Partie de l'opéra

La partie de l'opéra est une célèbre partie d'échecs jouée en octobre 1858 par Paul Morphy (les Blancs), face au duc de Brunswick et le comte Isouard de Vauvenargues (les Noirs), qui jouaient tous les deux en consultation.
La partie s'est déroulée lors d'une représentation à l'Opéra de Paris d'où son nom mais, en 1858, le palais Garnier n'existait pas ; cette partie s'est donc jouée à la Salle Le Peletier.
Contexte
[modifier | modifier le code]Paul Morphy fait sensation en Europe. Il vient de battre Daniel Harrwitz, considéré comme le meilleur joueur allemand du moment, lors d'un match au Café de la Régence à Paris.
En attendant la venue d'Adolf Anderssen, considéré comme le meilleur joueur au monde, Morphy croise le fer avec les meilleurs joueurs français, et toutes les portes lui sont ouvertes. C'est pendant cette période qu'il joue cette célèbre partie.
Le duc de Brunswick invite à quelques reprises Morphy à l'Opéra de Paris, où il loue une loge si près de la scène qu'il est possible, selon la légende, de toucher les comédiens. Le duc est un fervent joueur d'échecs, ayant toujours un échiquier dans sa loge.
Alors que la partie et l'opéra progressent, le duc et le comte confèrent à voix haute, ce qui perturbe les comédiens. Pour ajouter au côté tragi-comique de la situation, Morphy joue brillamment alors qu'il tente de suivre l'opéra de sa position inconfortable et les comédiens, eux, tentent de connaître les raisons qui amènent leurs illustres spectateurs à échanger à voix haute.

Frederick Edge, le secrétaire de Morphy, relate qu'on donnait ce soir là Norma de Bellini :
« [...] La loge du Duc se trouve juste sur la scène, si près en vérité que l'on pourrait sans peine embrasser la prima donna. Morphy était assis, le dos tourné à la scène, ayant en face de lui le Duc et le comte Isouard. [...] C'est alors que Mme Penco, qui personnifiait la prêtresse druidique, se mit à regarder du côté de la loge, semblant se demander quelle pouvait bien être la cause de l'agitation qui y régnait. Elle était loin de se douter que Caïssa était la seule chaste diva dont se souciaient les occupants de notre loge[1] »

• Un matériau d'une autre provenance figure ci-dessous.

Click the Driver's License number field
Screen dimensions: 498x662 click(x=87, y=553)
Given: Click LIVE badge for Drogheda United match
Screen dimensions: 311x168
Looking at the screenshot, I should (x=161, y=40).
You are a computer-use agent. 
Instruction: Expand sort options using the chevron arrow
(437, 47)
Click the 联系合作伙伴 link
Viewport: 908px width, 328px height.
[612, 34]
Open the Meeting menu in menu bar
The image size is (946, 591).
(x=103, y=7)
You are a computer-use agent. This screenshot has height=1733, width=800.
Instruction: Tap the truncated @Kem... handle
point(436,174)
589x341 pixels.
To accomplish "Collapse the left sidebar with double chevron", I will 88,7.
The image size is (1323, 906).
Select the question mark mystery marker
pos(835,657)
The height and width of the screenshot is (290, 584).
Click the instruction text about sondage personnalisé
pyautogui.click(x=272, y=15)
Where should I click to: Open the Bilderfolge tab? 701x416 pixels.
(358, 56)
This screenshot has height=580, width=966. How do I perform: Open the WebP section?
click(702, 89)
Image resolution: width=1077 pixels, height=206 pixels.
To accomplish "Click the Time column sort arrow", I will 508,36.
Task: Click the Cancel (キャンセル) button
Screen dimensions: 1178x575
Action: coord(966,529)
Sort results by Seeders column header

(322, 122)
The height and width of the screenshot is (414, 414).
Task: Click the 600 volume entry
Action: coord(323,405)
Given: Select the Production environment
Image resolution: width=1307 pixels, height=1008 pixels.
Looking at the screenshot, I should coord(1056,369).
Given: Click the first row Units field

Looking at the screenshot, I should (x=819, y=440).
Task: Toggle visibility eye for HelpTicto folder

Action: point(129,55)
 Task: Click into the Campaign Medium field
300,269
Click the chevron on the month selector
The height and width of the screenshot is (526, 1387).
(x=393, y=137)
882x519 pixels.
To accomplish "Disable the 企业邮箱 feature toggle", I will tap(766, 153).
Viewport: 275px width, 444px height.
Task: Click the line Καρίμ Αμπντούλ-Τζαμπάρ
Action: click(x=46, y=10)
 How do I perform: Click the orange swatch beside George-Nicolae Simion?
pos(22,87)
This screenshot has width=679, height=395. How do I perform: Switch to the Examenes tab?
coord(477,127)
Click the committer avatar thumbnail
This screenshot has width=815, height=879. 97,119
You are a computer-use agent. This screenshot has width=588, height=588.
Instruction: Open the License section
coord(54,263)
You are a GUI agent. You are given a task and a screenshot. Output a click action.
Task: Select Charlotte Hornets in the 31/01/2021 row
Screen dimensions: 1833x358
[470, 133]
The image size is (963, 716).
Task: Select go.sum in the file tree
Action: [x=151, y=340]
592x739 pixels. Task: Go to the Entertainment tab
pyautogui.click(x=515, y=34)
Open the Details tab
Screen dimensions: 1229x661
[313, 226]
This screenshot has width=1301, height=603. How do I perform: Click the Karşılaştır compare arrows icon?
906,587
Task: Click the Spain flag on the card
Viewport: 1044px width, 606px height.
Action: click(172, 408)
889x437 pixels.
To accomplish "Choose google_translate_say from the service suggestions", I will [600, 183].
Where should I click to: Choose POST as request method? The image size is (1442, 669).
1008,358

En effet, Norma est joué aux Italiens de Paris le , avec Rosina Penco dans le rôle-titre, L. Graziani en Pollione et Cambardi en Adalgise[2]. Notons que certains commentateurs placent cette partie célèbre pendant une représentation du Barbier de Séville[3], de La Cenerentola, ou encore des Noces de Figaro[4].
La partie de l'opéra est souvent présentée à des fins pédagogiques, car elle démontre clairement certains thèmes récurrents aux échecs : l'utilisation optimale du temps et l'attaque du roi resté au centre.
La partie
[modifier | modifier le code]Paul Morphy – Duc de Brunswick et Comte Isouard (en consultation)
Paris, 1858, défense Philidor (C41) :
1.e4 e5 2.Cf3 d6 3.d4 Fg4?
Selon les normes actuelles, 3...Cf6 est meilleur. Les Noirs sont obligés d'échanger leur fou contre le cavalier, car la variante 4.dxe5 dxe5 5.Dxd8 Rxd8 6.Cxe5 perd un pion.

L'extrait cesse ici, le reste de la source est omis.